Work order:
Count how many lines of the data include the string "icon", then say that number and stop.
---------- Data for review ----------
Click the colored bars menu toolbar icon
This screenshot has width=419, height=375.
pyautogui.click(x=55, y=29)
----------
---------- Data for review ----------
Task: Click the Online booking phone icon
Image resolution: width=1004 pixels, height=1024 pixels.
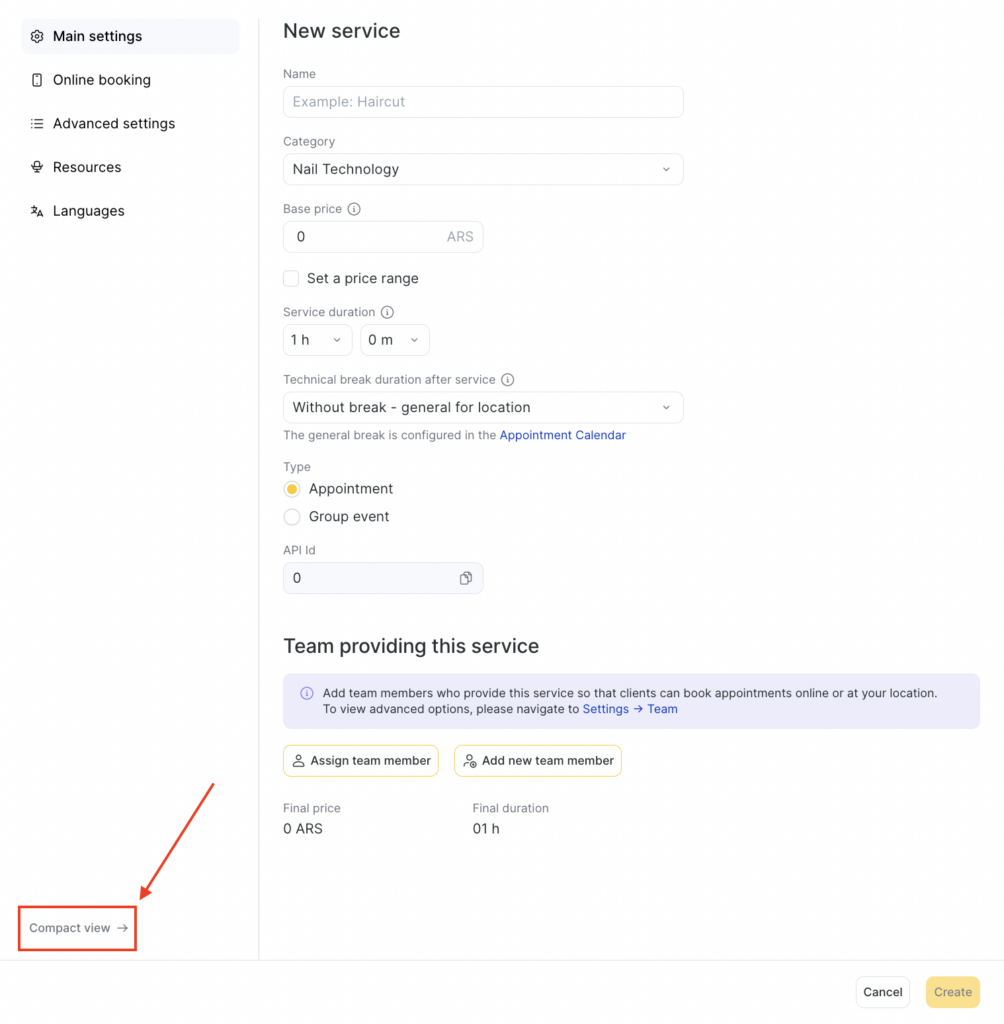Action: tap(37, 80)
----------
---------- Data for review ----------
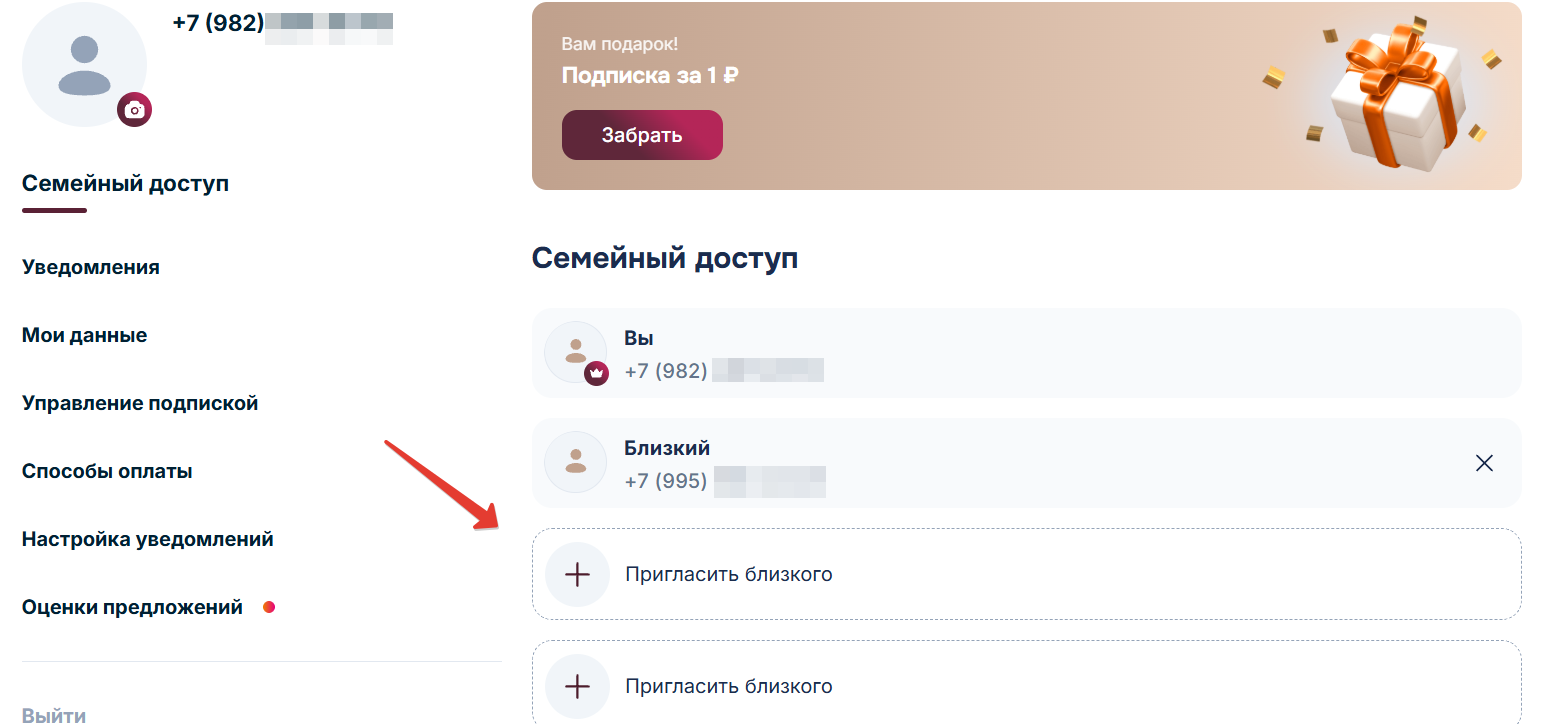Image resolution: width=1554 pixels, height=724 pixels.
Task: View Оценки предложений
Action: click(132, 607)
----------
Response to the task:
2